▶ WHAT YOU WILL DO:
1. Answer these questions about the commentary on extending existing cohort studies.
(a) In what year did the NIH study group assess the pros and cons of various models?
(b) Which diseases developing in adolescence and young adulthood does the commentary name?
(c) What does Figure 1 compare?
2. Continue the commentary on extending existing cohort studies, beginning after its final paragraph on open data access.

▶ PASSAGE:

The proposal advocated in the preceding Commentary by Willett et al.1, namely to extend existing cohort studies rather than start a new large-scale prospective study from scratch, has many merits. Indeed, a US National Institutes of Health (NIH) study group that assessed the pros and cons of various models in 2004 considered this option in some depth, and their report2 made many of the same points.

Certainly, assembling existing cohorts into a large consortium would provide a powerful resource for investigating genetic and environmental factors in health and disease. The argument that this method is likely to be less costly than a new cohort, and would yield results more quickly, carry considerable weight. But Willett et al. do not address all of the suboptimal aspects of this approach. Those should be clearly noted, lest expectations of such a consortium exceed what it is likely to deliver.

First, there is the issue of standardization. Phenotypic measures used by the existing cohorts, although standardized within cohorts, have not followed uniform procedures across studies, and so there will be significant challenges to merging data from different studies in a valid way. Moreover, key environmental exposures or risk factors will almost certainly differ systematically across cohorts. Combining studies that were focused on specific population subgroups will therefore introduce biases that can be corrected only by limiting the analysis to the lowest common denominator of valid, unbiased exposures.

Second, the reliance on legacy studies fails to take advantage of new tools for measuring dietary intake, physical activity and environmental exposures (as are now being supported through the NIH Genes and Environment Initiative3), because many of these measurements — such as precise ambulatory data — cannot be made on stored biospecimens.

Third, representation has been a major concern driving the national cohort proposal. Despite recent attempts to improve representation of minorities and socioeconomically disadvantaged participants in newer cohorts, the proportions are still far below their representation in the US population. There is also substantial under-representation among men and participants from the south, as well as those with lower levels of education, although these might be addressed somewhat by statistical adjustments.

Fourth, under-representation of people younger than the age of 50 is substantial in these existing cohorts (see Figure) and will only get worse with time. If we wish to address complex disease risk across lifespan, we need to study diseases developing in adolescence and young adulthood, such as asthma, autoimmune disease and major psychoses. Even the investigation of mid-life diseases would be limited by lack of stored biospecimens in earlier life.

Figure 1
figure 1


Comparison of an estimated distribution of a 500,000-person cohort based on existing cohort data2, with the 2000 US census.

Finally, the full value of a large-scale cohort study will depend on free and open access to the data by all qualified investigators. This may be difficult to achieve with a combination of existing cohorts, given the expectations of current investigators about control of the data, and consent limitations by existing study participants.

▶ THE DATA:
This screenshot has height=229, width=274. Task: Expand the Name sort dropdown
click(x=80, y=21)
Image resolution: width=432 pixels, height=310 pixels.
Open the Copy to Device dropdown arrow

▶ ANSWERS BY TASK:
1.
(a) 2004.
(b) Asthma, autoimmune disease and major psychoses.
(c) It compares an estimated distribution of a 500,000-person cohort, based on existing cohort data, with the 2000 US census.

2.
More ways than one

There is no question that a new cohort study would require many years to implement and to generate results, although useful findings would be available on more common diseases within five years of cohort recruitment4. We agree with Willett et al., therefore, that it is reasonable in the interim to seek ways to form consortia of existing studies. But these two models need not be thought of as mutually exclusive.

We must also recognize that environmental exposures (including emerging infections) and preventive or therapeutic interventions will probably change dramatically in the next two decades. Limiting our research enterprise to the exclusive study of existing cohorts, especially without collection of new risk information and recruitment of participants under-represented in existing studies, may ultimately jeopardize our ability to address these evolving health risks in an epidemiologically rigorous manner.

Admittedly, this discussion remains hypothetical, because serious budgetary challenges make a new national cohort an unlikely prospect at the present time. Some may wonder whether the United States can afford both an expansion of existing cohorts and a new national cohort. We believe the real question is whether it can afford not to do both, given the enormous and growing healthcare costs of complex diseases. Finding the genetic causes of even one of these diseases could potentially save billions of dollars in medical costs if appropriate preventive interventions can be developed. Despite the fiscal realities, therefore, we must continue to make the case both for a merging of cohorts now, and the founding of a more rigorously designed national cohort in the future when funds are available. Although recognizing the massive uncertainties in budget situations and priorities, we believe that future generations will wonder why we didn't try as hard as possible to get both of these kinds of studies underway.